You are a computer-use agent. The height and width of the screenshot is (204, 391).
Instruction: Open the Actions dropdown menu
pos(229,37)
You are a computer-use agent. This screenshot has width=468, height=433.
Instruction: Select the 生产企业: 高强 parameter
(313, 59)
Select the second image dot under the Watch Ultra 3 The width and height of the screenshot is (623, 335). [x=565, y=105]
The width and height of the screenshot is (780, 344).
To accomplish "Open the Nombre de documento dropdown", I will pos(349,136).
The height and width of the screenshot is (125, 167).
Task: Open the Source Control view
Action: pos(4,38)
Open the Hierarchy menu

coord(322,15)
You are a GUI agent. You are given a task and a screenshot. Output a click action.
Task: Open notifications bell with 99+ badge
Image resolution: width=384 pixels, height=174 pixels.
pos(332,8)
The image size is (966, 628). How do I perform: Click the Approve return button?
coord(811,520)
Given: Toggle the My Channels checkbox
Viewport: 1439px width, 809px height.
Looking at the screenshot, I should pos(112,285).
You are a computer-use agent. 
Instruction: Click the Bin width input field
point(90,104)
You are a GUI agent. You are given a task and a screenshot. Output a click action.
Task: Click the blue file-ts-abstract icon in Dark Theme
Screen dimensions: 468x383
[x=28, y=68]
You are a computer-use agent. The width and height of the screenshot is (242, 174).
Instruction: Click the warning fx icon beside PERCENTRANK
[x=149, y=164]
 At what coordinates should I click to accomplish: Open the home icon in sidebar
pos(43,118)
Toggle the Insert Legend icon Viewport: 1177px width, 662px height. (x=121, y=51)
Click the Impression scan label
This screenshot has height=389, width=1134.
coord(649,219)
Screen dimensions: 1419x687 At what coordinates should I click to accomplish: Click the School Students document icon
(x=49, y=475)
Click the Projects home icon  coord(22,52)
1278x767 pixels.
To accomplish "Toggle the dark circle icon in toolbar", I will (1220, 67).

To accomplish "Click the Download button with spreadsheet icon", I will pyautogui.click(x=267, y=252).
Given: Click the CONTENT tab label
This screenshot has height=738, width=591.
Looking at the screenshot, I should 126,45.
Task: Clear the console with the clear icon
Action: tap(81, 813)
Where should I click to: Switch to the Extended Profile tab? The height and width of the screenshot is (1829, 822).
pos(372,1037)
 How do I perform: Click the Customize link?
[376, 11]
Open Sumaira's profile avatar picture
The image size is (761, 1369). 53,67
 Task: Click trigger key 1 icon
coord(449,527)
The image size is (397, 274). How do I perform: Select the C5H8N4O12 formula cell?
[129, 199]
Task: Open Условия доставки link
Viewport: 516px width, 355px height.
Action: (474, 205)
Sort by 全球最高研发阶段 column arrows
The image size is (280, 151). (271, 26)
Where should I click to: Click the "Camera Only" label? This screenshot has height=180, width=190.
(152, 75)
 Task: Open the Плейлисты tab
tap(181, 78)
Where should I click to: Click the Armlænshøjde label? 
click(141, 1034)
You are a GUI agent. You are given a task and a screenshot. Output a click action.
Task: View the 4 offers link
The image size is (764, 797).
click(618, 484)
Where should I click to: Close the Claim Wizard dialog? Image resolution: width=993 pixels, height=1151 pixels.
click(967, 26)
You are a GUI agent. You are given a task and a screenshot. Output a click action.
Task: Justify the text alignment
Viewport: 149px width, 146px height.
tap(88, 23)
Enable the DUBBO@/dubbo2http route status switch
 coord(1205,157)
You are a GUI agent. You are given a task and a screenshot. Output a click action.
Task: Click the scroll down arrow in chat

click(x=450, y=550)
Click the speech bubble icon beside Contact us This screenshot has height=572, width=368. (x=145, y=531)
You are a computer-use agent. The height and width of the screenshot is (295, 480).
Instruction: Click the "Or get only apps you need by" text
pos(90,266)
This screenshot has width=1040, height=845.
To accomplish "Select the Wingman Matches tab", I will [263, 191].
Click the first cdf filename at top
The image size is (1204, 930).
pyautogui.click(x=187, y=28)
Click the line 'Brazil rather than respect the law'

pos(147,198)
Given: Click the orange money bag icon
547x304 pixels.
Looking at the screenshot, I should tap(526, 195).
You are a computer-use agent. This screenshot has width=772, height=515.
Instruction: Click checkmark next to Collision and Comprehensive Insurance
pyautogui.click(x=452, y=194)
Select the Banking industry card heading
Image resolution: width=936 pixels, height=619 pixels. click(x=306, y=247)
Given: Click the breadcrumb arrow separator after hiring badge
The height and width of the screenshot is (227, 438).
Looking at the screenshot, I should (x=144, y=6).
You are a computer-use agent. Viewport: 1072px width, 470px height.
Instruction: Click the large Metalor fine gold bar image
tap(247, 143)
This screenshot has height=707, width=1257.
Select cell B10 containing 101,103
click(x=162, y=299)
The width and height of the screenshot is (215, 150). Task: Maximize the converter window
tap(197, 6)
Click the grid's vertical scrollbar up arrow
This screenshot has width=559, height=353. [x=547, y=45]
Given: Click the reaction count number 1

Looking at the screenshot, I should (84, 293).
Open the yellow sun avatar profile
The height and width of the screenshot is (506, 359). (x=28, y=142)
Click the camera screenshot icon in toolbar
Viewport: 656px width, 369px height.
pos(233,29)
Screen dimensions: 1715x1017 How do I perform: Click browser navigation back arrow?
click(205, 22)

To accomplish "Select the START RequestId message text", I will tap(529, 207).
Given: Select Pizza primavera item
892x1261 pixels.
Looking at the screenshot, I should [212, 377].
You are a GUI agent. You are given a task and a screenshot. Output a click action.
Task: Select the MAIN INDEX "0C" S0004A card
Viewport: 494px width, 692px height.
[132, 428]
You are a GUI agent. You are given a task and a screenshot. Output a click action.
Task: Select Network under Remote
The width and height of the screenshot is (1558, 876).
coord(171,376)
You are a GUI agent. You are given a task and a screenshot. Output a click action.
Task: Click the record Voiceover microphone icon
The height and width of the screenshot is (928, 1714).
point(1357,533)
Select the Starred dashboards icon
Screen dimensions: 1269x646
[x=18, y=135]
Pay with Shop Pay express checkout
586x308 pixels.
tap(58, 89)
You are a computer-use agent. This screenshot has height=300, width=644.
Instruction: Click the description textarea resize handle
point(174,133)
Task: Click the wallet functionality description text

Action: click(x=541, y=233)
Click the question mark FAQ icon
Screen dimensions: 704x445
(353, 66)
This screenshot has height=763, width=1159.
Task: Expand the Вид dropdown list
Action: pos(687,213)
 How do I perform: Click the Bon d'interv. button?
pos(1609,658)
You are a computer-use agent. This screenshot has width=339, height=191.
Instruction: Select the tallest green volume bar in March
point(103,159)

++++++++++

◆ Exercise details: Reproduce all of the entries above word for word, changing nothing.

◆ Final result:
You are a computer-use agent. The height and width of the screenshot is (204, 391).
Instruction: Open the Actions dropdown menu
pos(229,37)
You are a computer-use agent. This screenshot has width=468, height=433.
Instruction: Select the 生产企业: 高强 parameter
(313, 59)
Select the second image dot under the Watch Ultra 3 The width and height of the screenshot is (623, 335). [x=565, y=105]
The width and height of the screenshot is (780, 344).
To accomplish "Open the Nombre de documento dropdown", I will pos(349,136).
The height and width of the screenshot is (125, 167).
Task: Open the Source Control view
Action: pos(4,38)
Open the Hierarchy menu

coord(322,15)
You are a GUI agent. You are given a task and a screenshot. Output a click action.
Task: Open notifications bell with 99+ badge
Image resolution: width=384 pixels, height=174 pixels.
pos(332,8)
The image size is (966, 628). How do I perform: Click the Approve return button?
coord(811,520)
Given: Toggle the My Channels checkbox
Viewport: 1439px width, 809px height.
Looking at the screenshot, I should pos(112,285).
You are a computer-use agent. 
Instruction: Click the Bin width input field
point(90,104)
You are a GUI agent. You are given a task and a screenshot. Output a click action.
Task: Click the blue file-ts-abstract icon in Dark Theme
Screen dimensions: 468x383
[x=28, y=68]
You are a computer-use agent. The width and height of the screenshot is (242, 174).
Instruction: Click the warning fx icon beside PERCENTRANK
[x=149, y=164]
 At what coordinates should I click to accomplish: Open the home icon in sidebar
pos(43,118)
Toggle the Insert Legend icon Viewport: 1177px width, 662px height. (x=121, y=51)
Click the Impression scan label
This screenshot has height=389, width=1134.
coord(649,219)
Screen dimensions: 1419x687 At what coordinates should I click to accomplish: Click the School Students document icon
(x=49, y=475)
Click the Projects home icon  coord(22,52)
1278x767 pixels.
To accomplish "Toggle the dark circle icon in toolbar", I will (1220, 67).

To accomplish "Click the Download button with spreadsheet icon", I will pyautogui.click(x=267, y=252).
Given: Click the CONTENT tab label
This screenshot has height=738, width=591.
Looking at the screenshot, I should 126,45.
Task: Clear the console with the clear icon
Action: tap(81, 813)
Where should I click to: Switch to the Extended Profile tab? The height and width of the screenshot is (1829, 822).
pos(372,1037)
 How do I perform: Click the Customize link?
[376, 11]
Open Sumaira's profile avatar picture
The image size is (761, 1369). 53,67
 Task: Click trigger key 1 icon
coord(449,527)
The image size is (397, 274). How do I perform: Select the C5H8N4O12 formula cell?
[129, 199]
Task: Open Условия доставки link
Viewport: 516px width, 355px height.
Action: (474, 205)
Sort by 全球最高研发阶段 column arrows
The image size is (280, 151). (271, 26)
Where should I click to: Click the "Camera Only" label? This screenshot has height=180, width=190.
(152, 75)
 Task: Open the Плейлисты tab
tap(181, 78)
Where should I click to: Click the Armlænshøjde label? 
click(141, 1034)
You are a GUI agent. You are given a task and a screenshot. Output a click action.
Task: View the 4 offers link
The image size is (764, 797).
click(618, 484)
Where should I click to: Close the Claim Wizard dialog? Image resolution: width=993 pixels, height=1151 pixels.
click(967, 26)
You are a GUI agent. You are given a task and a screenshot. Output a click action.
Task: Justify the text alignment
Viewport: 149px width, 146px height.
tap(88, 23)
Enable the DUBBO@/dubbo2http route status switch
 coord(1205,157)
You are a GUI agent. You are given a task and a screenshot. Output a click action.
Task: Click the scroll down arrow in chat

click(x=450, y=550)
Click the speech bubble icon beside Contact us This screenshot has height=572, width=368. (x=145, y=531)
You are a computer-use agent. The height and width of the screenshot is (295, 480).
Instruction: Click the "Or get only apps you need by" text
pos(90,266)
This screenshot has width=1040, height=845.
To accomplish "Select the Wingman Matches tab", I will [263, 191].
Click the first cdf filename at top
The image size is (1204, 930).
pyautogui.click(x=187, y=28)
Click the line 'Brazil rather than respect the law'

pos(147,198)
Given: Click the orange money bag icon
547x304 pixels.
Looking at the screenshot, I should tap(526, 195).
You are a computer-use agent. This screenshot has width=772, height=515.
Instruction: Click checkmark next to Collision and Comprehensive Insurance
pyautogui.click(x=452, y=194)
Select the Banking industry card heading
Image resolution: width=936 pixels, height=619 pixels. click(x=306, y=247)
Given: Click the breadcrumb arrow separator after hiring badge
The height and width of the screenshot is (227, 438).
Looking at the screenshot, I should (x=144, y=6).
You are a computer-use agent. Viewport: 1072px width, 470px height.
Instruction: Click the large Metalor fine gold bar image
tap(247, 143)
This screenshot has height=707, width=1257.
Select cell B10 containing 101,103
click(x=162, y=299)
The width and height of the screenshot is (215, 150). Task: Maximize the converter window
tap(197, 6)
Click the grid's vertical scrollbar up arrow
This screenshot has width=559, height=353. [x=547, y=45]
Given: Click the reaction count number 1

Looking at the screenshot, I should (84, 293).
Open the yellow sun avatar profile
The height and width of the screenshot is (506, 359). (x=28, y=142)
Click the camera screenshot icon in toolbar
Viewport: 656px width, 369px height.
pos(233,29)
Screen dimensions: 1715x1017 How do I perform: Click browser navigation back arrow?
click(205, 22)

To accomplish "Select the START RequestId message text", I will tap(529, 207).
Given: Select Pizza primavera item
892x1261 pixels.
Looking at the screenshot, I should [212, 377].
You are a GUI agent. You are given a task and a screenshot. Output a click action.
Task: Select the MAIN INDEX "0C" S0004A card
Viewport: 494px width, 692px height.
[132, 428]
You are a GUI agent. You are given a task and a screenshot. Output a click action.
Task: Select Network under Remote
The width and height of the screenshot is (1558, 876).
coord(171,376)
You are a GUI agent. You are given a task and a screenshot. Output a click action.
Task: Click the record Voiceover microphone icon
The height and width of the screenshot is (928, 1714).
point(1357,533)
Select the Starred dashboards icon
Screen dimensions: 1269x646
[x=18, y=135]
Pay with Shop Pay express checkout
586x308 pixels.
tap(58, 89)
You are a computer-use agent. This screenshot has height=300, width=644.
Instruction: Click the description textarea resize handle
point(174,133)
Task: Click the wallet functionality description text

Action: click(x=541, y=233)
Click the question mark FAQ icon
Screen dimensions: 704x445
(353, 66)
This screenshot has height=763, width=1159.
Task: Expand the Вид dropdown list
Action: pos(687,213)
 How do I perform: Click the Bon d'interv. button?
pos(1609,658)
You are a computer-use agent. This screenshot has width=339, height=191.
Instruction: Select the tallest green volume bar in March
point(103,159)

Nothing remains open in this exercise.